====== DOCUMENT ======
Although a few cities in the United States are testing self-driving cars, these cars will not be on the public market in the near future. That considered, many manufacturers, like Tesla, have added autonomous features to their cars. Such features have added both excitement and doubts to the prospect of completely self-driving vehicles. 

One of the main points of debate about self-driving cars regards how they could significantly reduce the chance of an accident, and therefore traffic injuries and fatalities as well. However, the safety of self-driving technology has come under fire once again with the death of another Tesla driver just last month.

The deaths of four drivers casting doubt on self-driving cars

Tesla’s Autopilot system is not exactly equivalent to a self-driving car; however, it does use cameras and cruise control technology to essentially make the car drive and even change lanes on its own. Although the system may function, many reports state that Autopilot does not perform nearly as well as any human driver.

That is because the technology—as well as cars themselves—can malfunction. Such malfunctions have left Tesla facing scrutiny after several accidents involving Autopilot failures, with at least four resulting in fatalities.

However, human error is certainly a leading cause of auto accidents

Stories like the Tesla accidents make many people doubt if self-driving cars can truly reduce the rate of accidents. 

But, there is no doubt that reckless drivers cause the most accidents. One of our recent post discussed how Maryland has the most at-fault drivers in the nation. And, a Forbes article reports various alarming accident statistics, including:

  • There are more than six million car accidents each year in the United States
  • Nearly 19,000 drivers are killed in those accidents
  • More than 70% of those accidents resulted from distracted driving, drunk driving or speeding

The article does admit that with how often negligent drivers contribute to accidents, self-driving cars could indeed have a significant—and perhaps positive—impact on these numbers. However, especially with the recent Tesla accidents, we are still far from feeling that impact.
====== RECORD SET ======
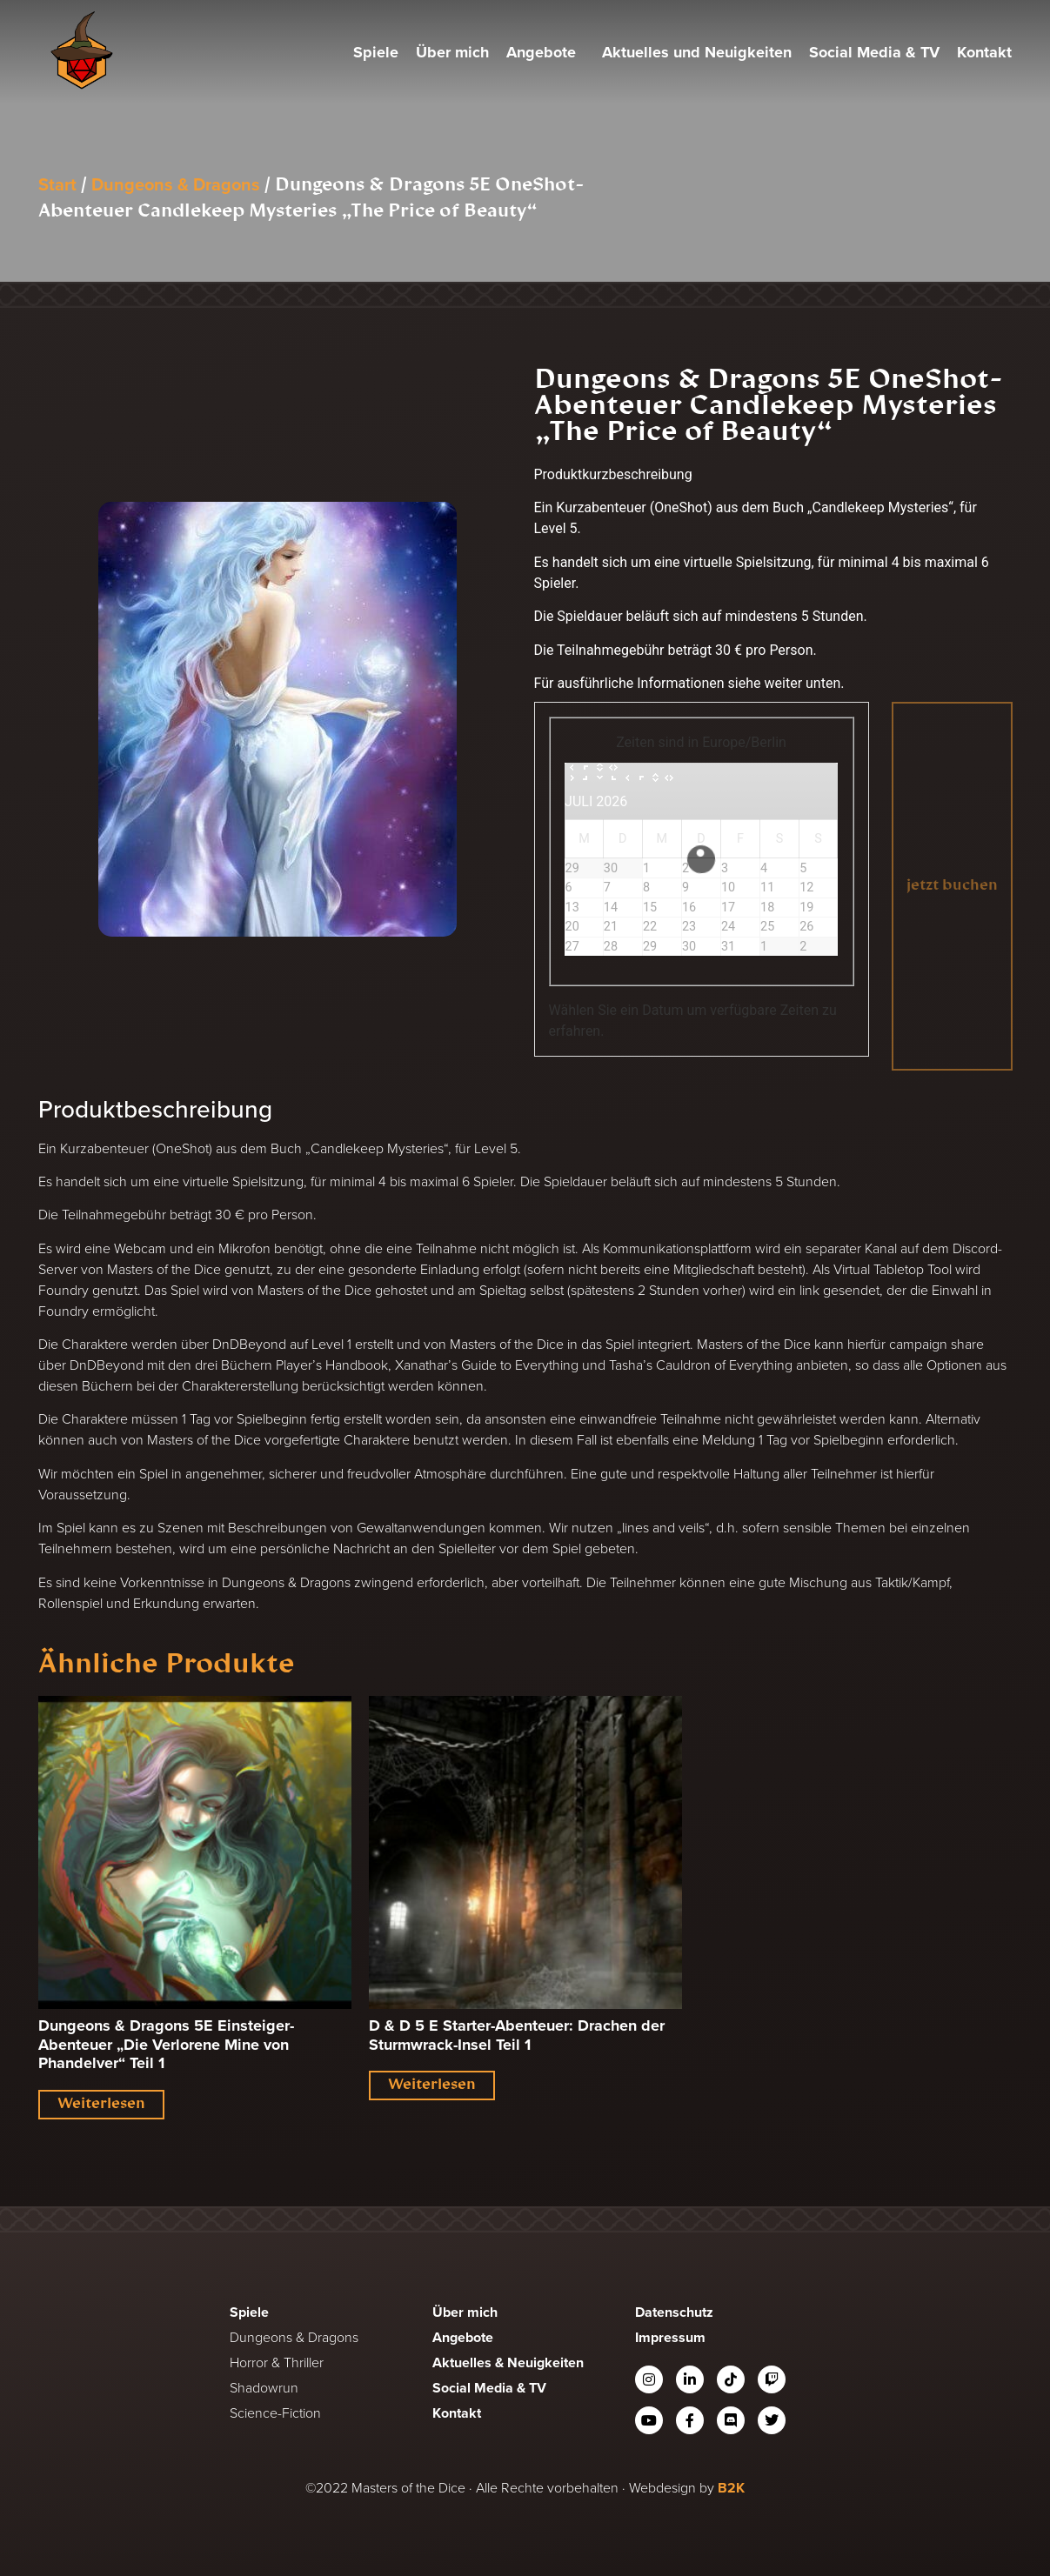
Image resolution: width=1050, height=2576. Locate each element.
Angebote (545, 52)
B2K (731, 2488)
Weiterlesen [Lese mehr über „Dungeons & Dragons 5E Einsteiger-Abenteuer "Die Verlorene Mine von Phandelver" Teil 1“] (101, 2105)
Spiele (375, 52)
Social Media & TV (874, 52)
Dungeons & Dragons (175, 184)
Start (57, 184)
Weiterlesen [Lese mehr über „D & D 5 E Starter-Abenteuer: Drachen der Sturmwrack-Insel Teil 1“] (432, 2085)
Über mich (452, 52)
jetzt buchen (952, 886)
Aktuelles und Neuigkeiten (697, 52)
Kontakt (984, 52)
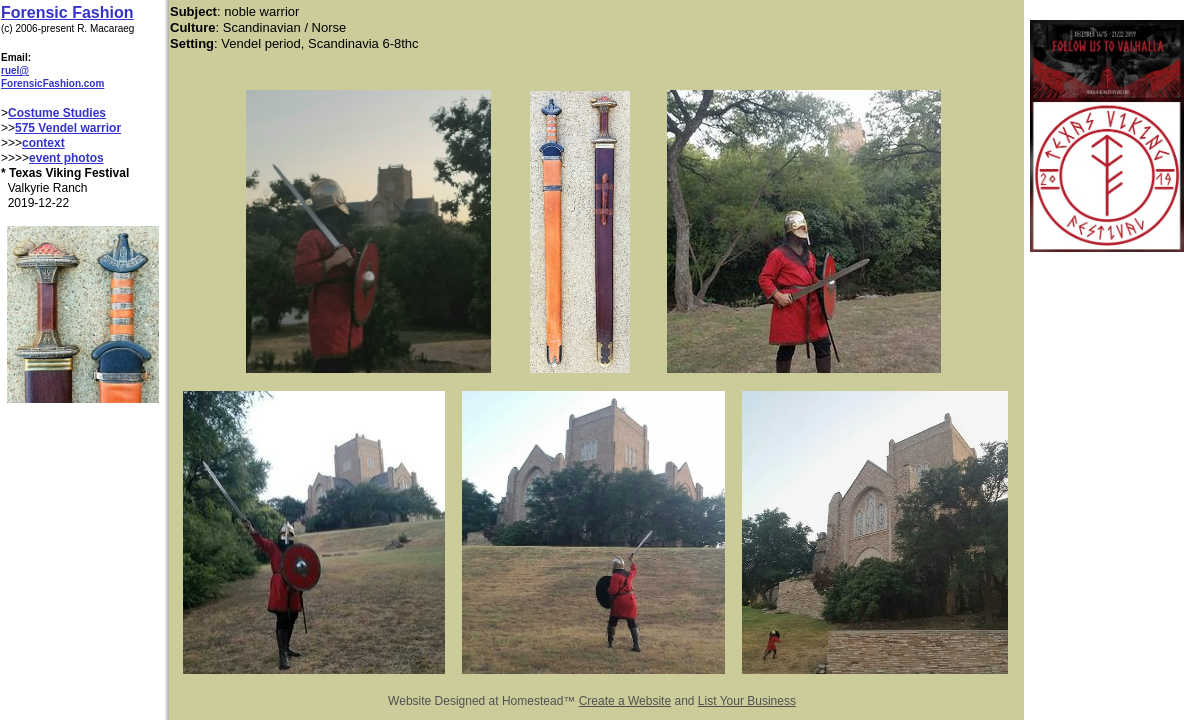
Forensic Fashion (67, 12)
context (43, 143)
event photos (66, 158)
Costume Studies (57, 113)
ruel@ (15, 70)
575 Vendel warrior (68, 128)
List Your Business (747, 701)
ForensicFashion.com (52, 83)
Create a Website (625, 701)
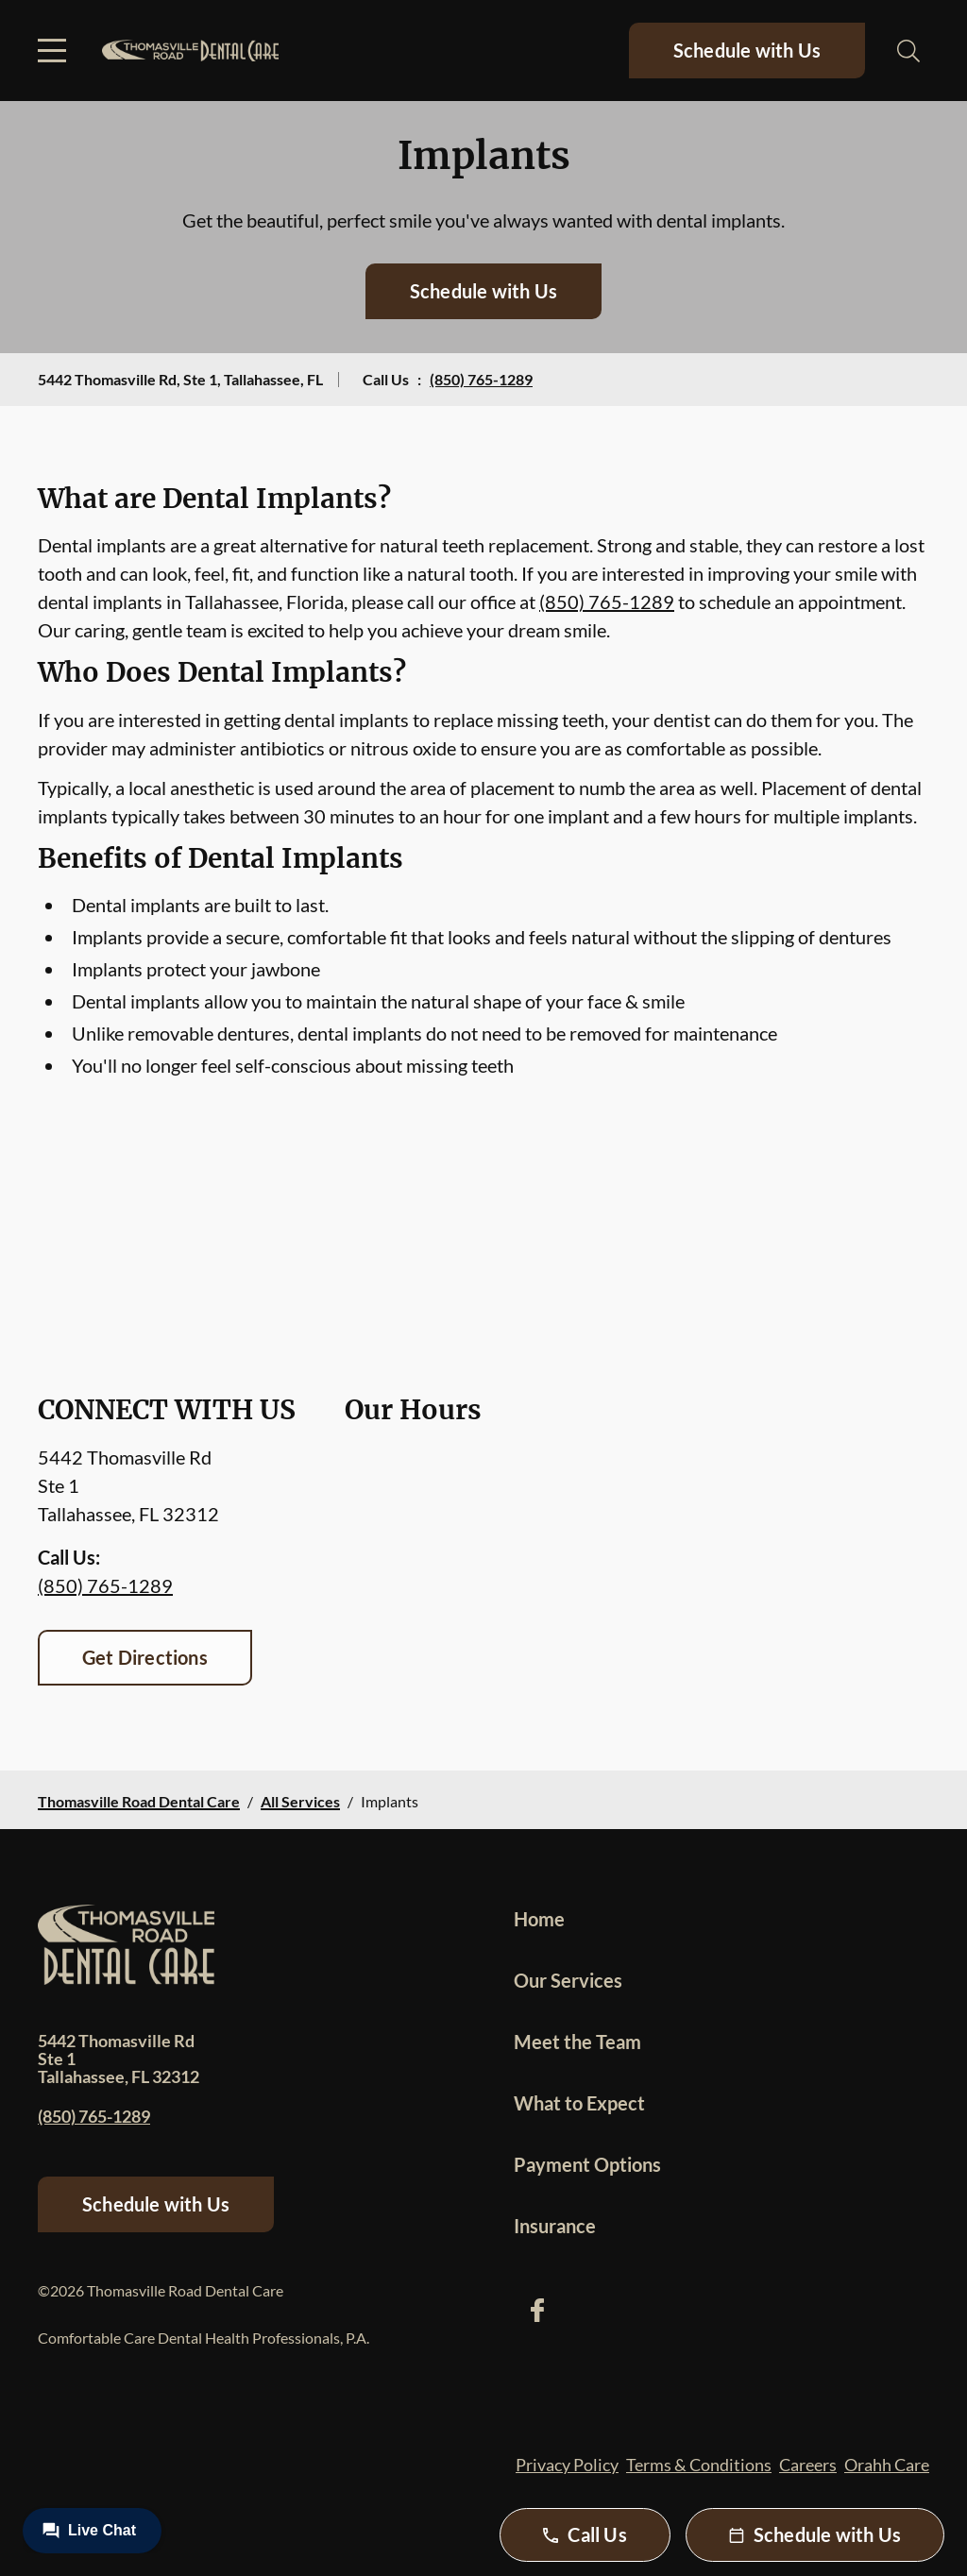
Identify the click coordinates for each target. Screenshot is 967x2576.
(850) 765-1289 (481, 379)
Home (539, 1918)
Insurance (555, 2225)
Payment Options (587, 2164)
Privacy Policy (567, 2464)
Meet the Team (577, 2041)
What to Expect (579, 2103)
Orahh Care (886, 2464)
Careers (808, 2464)
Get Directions (145, 1657)
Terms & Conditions (699, 2464)
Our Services (568, 1980)
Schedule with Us (747, 50)
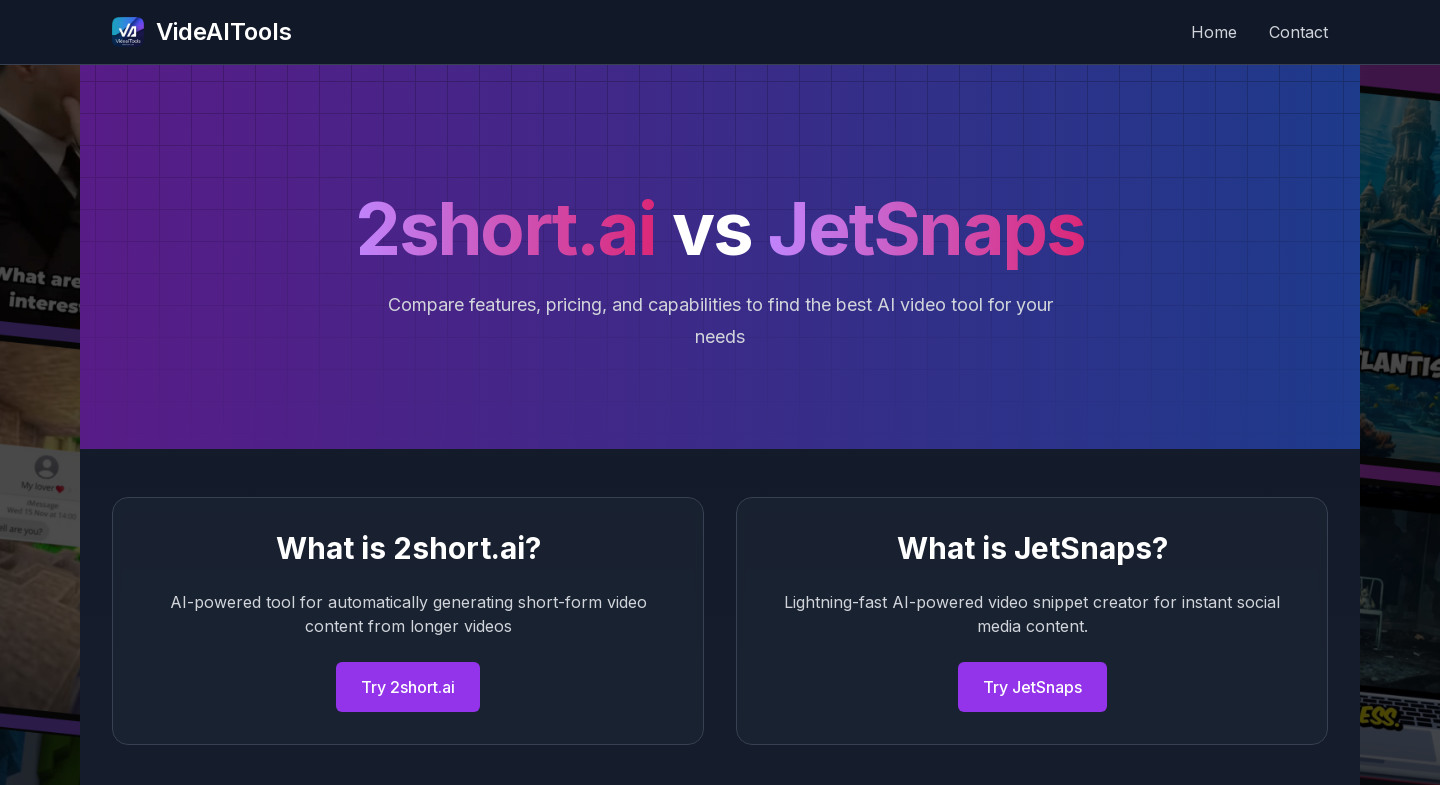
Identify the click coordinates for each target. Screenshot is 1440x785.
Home (1214, 32)
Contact (1298, 32)
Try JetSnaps (1032, 687)
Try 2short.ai (408, 687)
======
▶ LIST OF TASKS:
A: Copy out the whole article on self-driving cars and Tesla's Autopilot accidents, word for word.
B: Arrange the records as a Markdown table with the columns Row and Line, starting at the start of the records and running up to and including the line with "Start (57, 184)". Number each row, skip blank lines, and leave the pictures out.

▶ EXPECTED OUTPUTS:
A:
Although a few cities in the United States are testing self-driving cars, these cars will not be on the public market in the near future. That considered, many manufacturers, like Tesla, have added autonomous features to their cars. Such features have added both excitement and doubts to the prospect of completely self-driving vehicles. 

One of the main points of debate about self-driving cars regards how they could significantly reduce the chance of an accident, and therefore traffic injuries and fatalities as well. However, the safety of self-driving technology has come under fire once again with the death of another Tesla driver just last month.

The deaths of four drivers casting doubt on self-driving cars

Tesla’s Autopilot system is not exactly equivalent to a self-driving car; however, it does use cameras and cruise control technology to essentially make the car drive and even change lanes on its own. Although the system may function, many reports state that Autopilot does not perform nearly as well as any human driver.

That is because the technology—as well as cars themselves—can malfunction. Such malfunctions have left Tesla facing scrutiny after several accidents involving Autopilot failures, with at least four resulting in fatalities.

However, human error is certainly a leading cause of auto accidents

Stories like the Tesla accidents make many people doubt if self-driving cars can truly reduce the rate of accidents. 

But, there is no doubt that reckless drivers cause the most accidents. One of our recent post discussed how Maryland has the most at-fault drivers in the nation. And, a Forbes article reports various alarming accident statistics, including:

  • There are more than six million car accidents each year in the United States
  • Nearly 19,000 drivers are killed in those accidents
  • More than 70% of those accidents resulted from distracted driving, drunk driving or speeding

The article does admit that with how often negligent drivers contribute to accidents, self-driving cars could indeed have a significant—and perhaps positive—impact on these numbers. However, especially with the recent Tesla accidents, we are still far from feeling that impact.

B:
| Row | Line |
|---|---|
| 1 | Image resolution: width=1050, height=2576. Locate each element. |
| 2 | Angebote (545, 52) |
| 3 | B2K (731, 2488) |
| 4 | Weiterlesen [Lese mehr über „Dungeons & Dragons 5E Einsteiger-Abenteuer "Die Verlorene Mine von Phandelver" Teil 1“] (101, 2105) |
| 5 | Spiele (375, 52) |
| 6 | Social Media & TV (874, 52) |
| 7 | Dungeons & Dragons (175, 184) |
| 8 | Start (57, 184) |